Lots of very important infrastructure is now evolving throughout the UK to support this kind of endeavour. There is a growing interfaith network across the country linking and supporting inter faith and multi faith local groups everywhere, and with a small national support organisation which also does excellent work at national level between all the faiths and the public agencies. We have a good network of such local groups across the whole of London that meets regularly and shares and supports. We also have a strong now over 20 years old system of local community group representatives meeting regularly with the local senior police and local government. This has also nurtured strong human relationships across ethnic, cultural, religious and socio-economic groupings.
All these provide a postive setting for work that repsects people’s differentn traditions. and perspectives, but educates all in the reailties of life in a 21st century western urban context.
But there is still a huge amount of work to do both to strengthen the infrastructure and also to use it.
Eileen
Tuesday, January 12th 2010 at 20:45
Several years ago Peter Merry and I in the Netherlands designed a series of three summits on
fundamentalism, the last one attracted around 900 leaders. Because of the growing conflict between Islamic and Dutch “Blue,” — well, there wasn’t much Dutch Blue at the time — then several decisions were made by the government to deal with the threats. It was determined that many of the “fire brand” imams were coming out of more rural or so-called “Third World” societies, many the former Dutch colonies. Simply stated, they lacked a significant amount of curiosity and intellectual sophistication. (One can find the identical pattern within Christian-oriented religions and Jewish as well. This is even the case with non-religious social movement leaders. It’s about memetics, of course.)One of the actions taken was to mandate a certification program and academic courses were instituted in several Dutch universities and other academic-like centers with courses taught in Islamic theology. I assume that system remains in force. Further, many Dutch police programs were created around Spiral Dynamics.
Also, each person who sought citizenship had to watch certain videos that depicted the diversity of and controversial elements within Dutch life-styles. We are about to launch a major project in Afghanistan so this will be a concern with the Taliban.
Don
Tuesday, January 12th 2010 at 19:30
From an American perspective, we have that whole ‘separation of church and
state’ thing that would prevent interference with imam certification too.

WORK TO COMPLETE
[1] Answer these questions using the discussion of interfaith work and fundamentalism:
(a) About how many leaders attended the last of the three summits on fundamentalism?
(b) How long has the system of local community group representatives meeting with the police and local government been running?
(c) What did each person seeking Dutch citizenship have to watch?
[2] List every kind of grouping across which, according to the discussion of interfaith work and fundamentalism, strong human relationships have been nurtured.
[3] Continue the discussion of interfaith work and fundamentalism from its last sentence.

DATASET ENTRIES

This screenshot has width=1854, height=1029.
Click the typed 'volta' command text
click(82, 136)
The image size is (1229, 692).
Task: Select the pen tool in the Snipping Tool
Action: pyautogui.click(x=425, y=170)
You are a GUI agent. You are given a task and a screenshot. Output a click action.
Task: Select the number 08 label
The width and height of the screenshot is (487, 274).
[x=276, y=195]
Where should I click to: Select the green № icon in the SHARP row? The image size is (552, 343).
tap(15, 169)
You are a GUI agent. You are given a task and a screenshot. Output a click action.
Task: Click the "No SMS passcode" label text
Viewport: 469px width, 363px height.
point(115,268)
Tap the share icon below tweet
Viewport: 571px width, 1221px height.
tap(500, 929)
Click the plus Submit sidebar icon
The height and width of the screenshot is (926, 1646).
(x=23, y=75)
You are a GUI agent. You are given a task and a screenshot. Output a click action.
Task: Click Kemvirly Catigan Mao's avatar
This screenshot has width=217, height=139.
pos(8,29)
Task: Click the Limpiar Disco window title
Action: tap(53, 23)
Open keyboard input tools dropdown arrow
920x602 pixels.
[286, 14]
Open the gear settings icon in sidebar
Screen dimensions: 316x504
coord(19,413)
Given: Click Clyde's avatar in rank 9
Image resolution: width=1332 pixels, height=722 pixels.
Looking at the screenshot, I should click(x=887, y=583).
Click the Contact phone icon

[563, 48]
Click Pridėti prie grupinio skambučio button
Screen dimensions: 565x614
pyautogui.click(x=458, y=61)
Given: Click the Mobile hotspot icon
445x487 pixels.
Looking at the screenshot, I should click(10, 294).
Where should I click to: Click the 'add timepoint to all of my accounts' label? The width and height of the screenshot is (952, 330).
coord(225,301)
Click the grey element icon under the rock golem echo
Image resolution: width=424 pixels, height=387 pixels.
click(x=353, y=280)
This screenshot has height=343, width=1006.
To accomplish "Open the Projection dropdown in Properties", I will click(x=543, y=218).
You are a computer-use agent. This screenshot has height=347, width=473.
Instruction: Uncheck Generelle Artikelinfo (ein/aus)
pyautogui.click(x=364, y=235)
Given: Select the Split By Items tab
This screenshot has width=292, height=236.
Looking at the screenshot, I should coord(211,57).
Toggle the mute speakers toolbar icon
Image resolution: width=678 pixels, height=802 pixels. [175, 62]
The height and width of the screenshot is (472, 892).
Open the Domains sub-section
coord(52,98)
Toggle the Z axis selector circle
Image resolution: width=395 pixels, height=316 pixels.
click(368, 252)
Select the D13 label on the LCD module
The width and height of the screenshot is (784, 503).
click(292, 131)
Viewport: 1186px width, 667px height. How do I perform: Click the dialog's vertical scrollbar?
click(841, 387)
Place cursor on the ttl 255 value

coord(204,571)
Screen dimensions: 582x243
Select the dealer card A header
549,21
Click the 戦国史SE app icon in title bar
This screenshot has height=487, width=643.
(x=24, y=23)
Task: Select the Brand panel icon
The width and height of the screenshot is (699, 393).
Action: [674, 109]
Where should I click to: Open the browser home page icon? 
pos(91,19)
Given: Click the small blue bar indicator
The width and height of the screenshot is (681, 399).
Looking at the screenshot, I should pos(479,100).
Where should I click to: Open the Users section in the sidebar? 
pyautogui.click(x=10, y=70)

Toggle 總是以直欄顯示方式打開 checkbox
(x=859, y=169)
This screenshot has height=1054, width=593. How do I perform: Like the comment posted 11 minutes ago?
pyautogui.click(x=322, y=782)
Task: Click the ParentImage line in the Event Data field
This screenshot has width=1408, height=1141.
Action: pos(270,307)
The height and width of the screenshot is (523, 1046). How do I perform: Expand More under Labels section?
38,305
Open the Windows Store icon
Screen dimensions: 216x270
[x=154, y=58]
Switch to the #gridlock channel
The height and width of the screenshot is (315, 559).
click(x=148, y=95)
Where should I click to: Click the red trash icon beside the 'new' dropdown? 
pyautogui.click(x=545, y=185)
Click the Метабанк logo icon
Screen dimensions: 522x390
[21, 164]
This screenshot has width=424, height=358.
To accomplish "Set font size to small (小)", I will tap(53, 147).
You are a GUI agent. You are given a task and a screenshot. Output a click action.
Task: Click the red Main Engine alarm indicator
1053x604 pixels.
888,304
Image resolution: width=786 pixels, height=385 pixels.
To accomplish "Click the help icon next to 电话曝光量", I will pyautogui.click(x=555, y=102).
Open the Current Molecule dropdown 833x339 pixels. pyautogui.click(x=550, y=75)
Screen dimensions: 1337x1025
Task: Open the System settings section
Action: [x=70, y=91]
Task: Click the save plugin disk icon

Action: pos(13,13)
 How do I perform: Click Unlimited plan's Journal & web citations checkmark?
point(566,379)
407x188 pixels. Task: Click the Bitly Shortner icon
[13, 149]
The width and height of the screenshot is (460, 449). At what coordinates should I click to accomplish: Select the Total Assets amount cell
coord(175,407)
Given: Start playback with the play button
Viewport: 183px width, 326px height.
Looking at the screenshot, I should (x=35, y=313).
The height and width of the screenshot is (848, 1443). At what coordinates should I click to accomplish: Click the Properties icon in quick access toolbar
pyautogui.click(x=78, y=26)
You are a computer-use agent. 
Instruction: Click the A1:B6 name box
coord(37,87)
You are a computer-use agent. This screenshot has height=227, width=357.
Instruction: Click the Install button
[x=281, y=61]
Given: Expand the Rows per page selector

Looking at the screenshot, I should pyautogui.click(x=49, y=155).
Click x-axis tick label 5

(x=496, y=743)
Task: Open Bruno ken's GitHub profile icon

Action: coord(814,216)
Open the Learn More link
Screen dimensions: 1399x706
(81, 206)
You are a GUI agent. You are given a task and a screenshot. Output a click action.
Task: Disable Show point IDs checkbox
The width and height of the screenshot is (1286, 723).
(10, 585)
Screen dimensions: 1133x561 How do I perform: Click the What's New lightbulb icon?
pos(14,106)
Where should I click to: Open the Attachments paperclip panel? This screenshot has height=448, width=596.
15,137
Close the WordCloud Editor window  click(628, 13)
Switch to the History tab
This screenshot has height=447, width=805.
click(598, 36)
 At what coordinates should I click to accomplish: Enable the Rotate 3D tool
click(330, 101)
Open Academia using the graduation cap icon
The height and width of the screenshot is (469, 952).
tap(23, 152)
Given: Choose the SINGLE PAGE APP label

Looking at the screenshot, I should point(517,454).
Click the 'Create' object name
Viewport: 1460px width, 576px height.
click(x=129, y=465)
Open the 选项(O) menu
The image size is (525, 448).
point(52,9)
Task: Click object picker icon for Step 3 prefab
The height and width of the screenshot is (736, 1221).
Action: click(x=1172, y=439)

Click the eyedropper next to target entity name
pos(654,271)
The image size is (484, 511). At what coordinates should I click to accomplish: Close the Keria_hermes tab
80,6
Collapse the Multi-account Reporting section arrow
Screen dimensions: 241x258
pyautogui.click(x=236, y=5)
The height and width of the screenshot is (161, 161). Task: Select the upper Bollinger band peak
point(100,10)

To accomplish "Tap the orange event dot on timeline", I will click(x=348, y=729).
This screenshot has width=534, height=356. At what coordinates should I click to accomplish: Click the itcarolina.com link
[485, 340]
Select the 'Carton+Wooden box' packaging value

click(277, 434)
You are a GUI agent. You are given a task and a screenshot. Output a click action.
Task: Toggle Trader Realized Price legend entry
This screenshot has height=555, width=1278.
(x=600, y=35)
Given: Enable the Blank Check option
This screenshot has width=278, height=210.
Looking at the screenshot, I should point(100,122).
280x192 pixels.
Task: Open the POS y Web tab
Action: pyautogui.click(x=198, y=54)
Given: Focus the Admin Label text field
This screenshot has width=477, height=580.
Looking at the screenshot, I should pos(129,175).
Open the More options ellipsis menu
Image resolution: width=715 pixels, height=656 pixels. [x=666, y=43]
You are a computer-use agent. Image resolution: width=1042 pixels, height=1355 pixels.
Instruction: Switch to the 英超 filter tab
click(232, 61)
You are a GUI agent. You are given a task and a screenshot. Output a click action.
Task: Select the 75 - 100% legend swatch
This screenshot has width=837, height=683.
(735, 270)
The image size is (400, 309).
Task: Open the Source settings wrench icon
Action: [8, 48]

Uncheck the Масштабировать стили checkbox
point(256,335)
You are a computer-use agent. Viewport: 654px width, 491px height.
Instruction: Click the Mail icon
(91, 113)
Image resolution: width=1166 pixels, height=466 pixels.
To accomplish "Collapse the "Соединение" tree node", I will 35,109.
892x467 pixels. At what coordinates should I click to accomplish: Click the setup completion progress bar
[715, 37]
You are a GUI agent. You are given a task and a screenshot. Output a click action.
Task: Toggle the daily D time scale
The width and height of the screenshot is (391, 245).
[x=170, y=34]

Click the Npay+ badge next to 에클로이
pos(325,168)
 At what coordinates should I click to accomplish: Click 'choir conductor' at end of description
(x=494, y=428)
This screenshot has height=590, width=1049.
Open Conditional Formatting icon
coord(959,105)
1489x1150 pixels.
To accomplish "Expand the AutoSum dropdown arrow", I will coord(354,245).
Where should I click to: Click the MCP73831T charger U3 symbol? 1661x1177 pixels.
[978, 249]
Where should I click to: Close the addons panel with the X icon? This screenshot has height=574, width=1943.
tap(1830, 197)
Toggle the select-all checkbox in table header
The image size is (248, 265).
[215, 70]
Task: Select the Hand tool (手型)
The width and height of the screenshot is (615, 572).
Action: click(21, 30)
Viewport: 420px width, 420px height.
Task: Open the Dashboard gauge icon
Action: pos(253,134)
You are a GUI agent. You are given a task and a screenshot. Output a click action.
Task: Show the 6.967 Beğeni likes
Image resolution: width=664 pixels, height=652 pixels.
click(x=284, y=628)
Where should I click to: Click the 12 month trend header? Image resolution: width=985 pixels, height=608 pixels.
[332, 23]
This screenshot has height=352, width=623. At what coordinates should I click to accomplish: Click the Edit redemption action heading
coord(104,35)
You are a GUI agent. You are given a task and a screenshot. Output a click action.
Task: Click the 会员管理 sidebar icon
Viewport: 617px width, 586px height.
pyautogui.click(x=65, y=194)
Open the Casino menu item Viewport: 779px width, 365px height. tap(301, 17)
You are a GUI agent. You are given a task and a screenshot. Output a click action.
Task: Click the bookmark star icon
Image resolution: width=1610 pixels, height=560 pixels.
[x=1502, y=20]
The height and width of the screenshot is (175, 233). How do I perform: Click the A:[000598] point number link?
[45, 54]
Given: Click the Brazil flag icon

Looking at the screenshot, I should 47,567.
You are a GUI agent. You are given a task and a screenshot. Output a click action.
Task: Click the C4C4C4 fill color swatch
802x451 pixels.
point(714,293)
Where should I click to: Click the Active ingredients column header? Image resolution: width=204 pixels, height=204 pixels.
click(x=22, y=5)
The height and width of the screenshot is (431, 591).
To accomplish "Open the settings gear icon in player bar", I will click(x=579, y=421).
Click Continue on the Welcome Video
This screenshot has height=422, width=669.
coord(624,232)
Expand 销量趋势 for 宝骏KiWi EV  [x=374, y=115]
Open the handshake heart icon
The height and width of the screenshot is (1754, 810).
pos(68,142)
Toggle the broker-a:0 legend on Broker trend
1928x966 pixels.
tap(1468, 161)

EXPECTED ANSWERS
[1]
(a) Around 900 leaders.
(b) Over 20 years.
(c) Certain videos that depicted the diversity of and controversial elements within Dutch life-styles.

[2] Ethnic, cultural, religious and socio-economic groupings.

[3]
This may be a Green strategy, and I suppose I tend to advocate Green here,
but what about interfaith groups? Something for folks to work together on
across those boundaries, perhaps to establish a ‘House of Abraham’ identity,
harmonizing Blue and Green memes. With charitable projects, fundraisers,
Habitat-for-Humanity-style opportunities for folks to get together and work
on things… It’s harder to demonize folks who you’ve done good work with.
And it could be a good way to introduce folks to a positive version of
British-ness (or American-ness)… I’m sure there are British cultural
threads you could weave in.
Tuesday, January 12th 2010 at 19:11
Hello,
So much to comment on…
The issue of imam training by the govt is rather touchy because of who the govt is.
In places like Saudi Arabia the govt COMPLETELY controls who is the imam at
any/every mosque. If they do not like what is being said (politically or too
militaristic religiously) the imam is removed. This has been especially prevalent
after 9/11. Many other muslim-majority countries also control imams at mosques
(egypt, syria etc).
HOWEVER, the diff between govt control in Saudi Arabia vs UK or US is that the Saudi
govt is not assumed to be an “enemy” of Islam. In the US, especially after 8yrs of
Bush, there is a huge distrust of the govt caused by issues like unlawful
detentions, govt harassment, patriot act, FBI spying in mosques, entrapment etc.
Everyone knows someone (or about someone) who has been hurt/harassed/hassled. So
allowing the govt to control who is appointed an imam or what they say is not going
to be considered acceptable. Looking out from the inside, the govt was/is considered
unhealthy RED-BLUE so allowing them to interfere in mostly healthy BLUE communities
with a smattering of unhealthy PURPLE-RED elements is not going to achieve the
desired objectives.
On the other hand I can give the example of the Islamic center I attend in the DC
metro area which self-regulates itself. They alone hold ~15 different congregations
around the area on Fridays. The imams for each are trained by the center on what
they can or cannot say and also how to say it. Fire and brimstone sermons
(PURPLE-RED)are not allowed (the style preferred by immigrant imams)- the emphasis
is always on self-improvement & doing the right thing in the face of adversity (how
to respond with healthy BLUE). And themes/topics are coordinated to be relevant and
contextual addressing everything from domestic violence to gangs.
BTW, in response to an earlier post, assuming that Quranic verses that deal with
concepts like jihad or martyrdom are by default unhealthy RED condemns such a
vmeme-mapping project to failure before it even starts because it focuses on content
independent of context. There is a need to understand the concept across all
contexts it’s used in before applying the labels- otherwise we end up no better than
the unhealthy PURPLE-RED extremists that we are lamenting about.
-Humera
Sunday, January 10th 2010 at 19:45
Dear Keith
Well done for stimulating this important exchange. Most needed. And good that Albert has also joined in as we do need to share and work, on this widespread European issue, with others in Europe who have an understanding of the spiral dynamics of cultures.
I also found Nicholas Beecroft’s contribution inspiring and look forward to more engagement with him. My heart leapt at his first line *The whole world as a living system…*, as I have called what I do since 1992 Living Systems Research. We need to gather together all those who can see it in these organic dynamic ways if we are to break through so many obstacles to a humane and constructive way forward.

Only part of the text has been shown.